The security and safety of the citizenry remain the primary responsibility of government

Against a backdrop of rising polarisation in the country following violent attacks that have triggered calls for reprisals, the Defence Minister, Bashir Magashi, has asked Nigerians not to be cowards, urging them to confront the bandits. His exact words: “It is the responsibility of everybody to keep alert and to find safety when necessary. But we shouldn’t be cowards. At times, the bandits will only come with about three rounds of ammunition, when they fire shots, everybody runs. In our younger days, we stand to fight any aggression. I don’t know why people are running from minor things like that. They should stand and let these people know that even the villagers have the competency and capabilities to defend themselves.”

That the nation quivers under threats of all colouration, with sundry mischief makers coming now and then to contribute whatever they can to create a climate of fear is not in doubt. But even at that, we do not expect a government to surrender cheaply to criminals. At a time when public confidence is rapidly shifting to sectional and regional security arrangements, the call by Magashi is an admission that the federal government can no longer guarantee the security of life and property for citizens and residents in Nigeria. Yet the security and safety of all people in Nigeria remain the primary responsibility of the federal government.

Nothing can be more irresponsible than a call by the Defence Minister of a country that citizens should defend themselves against criminal gangs bearing arms. The pertinent question that arises from his statement is: When and how did we sink so low as a society?

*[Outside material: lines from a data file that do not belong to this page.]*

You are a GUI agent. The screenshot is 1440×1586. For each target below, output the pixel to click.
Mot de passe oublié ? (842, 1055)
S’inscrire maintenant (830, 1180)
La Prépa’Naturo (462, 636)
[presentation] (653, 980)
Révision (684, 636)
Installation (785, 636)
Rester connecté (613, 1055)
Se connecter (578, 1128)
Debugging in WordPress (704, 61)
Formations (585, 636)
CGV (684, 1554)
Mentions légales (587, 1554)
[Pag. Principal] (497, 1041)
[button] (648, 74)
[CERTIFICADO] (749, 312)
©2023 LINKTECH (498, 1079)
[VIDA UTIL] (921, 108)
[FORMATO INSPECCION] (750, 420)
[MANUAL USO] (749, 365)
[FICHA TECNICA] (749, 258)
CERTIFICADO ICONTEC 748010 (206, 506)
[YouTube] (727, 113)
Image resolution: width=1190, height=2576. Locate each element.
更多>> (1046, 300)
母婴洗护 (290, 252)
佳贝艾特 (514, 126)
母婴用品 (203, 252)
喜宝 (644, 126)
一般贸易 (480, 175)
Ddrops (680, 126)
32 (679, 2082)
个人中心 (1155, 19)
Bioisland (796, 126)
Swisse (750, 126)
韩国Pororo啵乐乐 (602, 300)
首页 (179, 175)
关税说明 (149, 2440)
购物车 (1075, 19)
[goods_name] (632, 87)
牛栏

With Nigeria gradually descending to the Hobbesian state of nature where life is “nasty, brutish and short”, Magashi’s call can only further worsen the situation. The rule of law, as opposed to that of the jungle, presupposes that anybody accused of a crime, however heinous, is entitled to a fair trial before punishment could be meted if found guilty. But now we can understand why more Nigerians are shunning the instrumentality of the law in the settlement of disputes. Because the state is not only powerless, it is showing in words (like Magashi’s) and deeds (ongoing negotiations with bandits for the release of students abducted from their school) that it has surrendered power to criminals.

As we have said in the past, there is an urgent need to review the Police operational strategy with a view to enhancing its intelligence gathering capacity. Most of the crimes that are now commonplace could be nipped in the bud if police operatives have their ears to the ground. But how can they when their conducts make them repugnant to public confidence? Complaints are rife that information given to the police in confidence sometimes finds their way to the ears of criminals, who in turn hunt down the informants. Yet public confidence is crucial if the police are to obtain vital information that would lead to the detection of crime. Through regular intelligence training and massive deployment of modern technology, it is possible to make policing duties more effective.

Without any doubt, the most pressing challenge facing the nation today is that of insecurity. But advocating that Nigerians should defend themselves against criminals is an admission that the federal government has failed without accepting responsibility. With Nigeria gradually sliding to chaos, there is need for a more coherent strategy to deal with the criminal gangs that have now practically seized power across the country.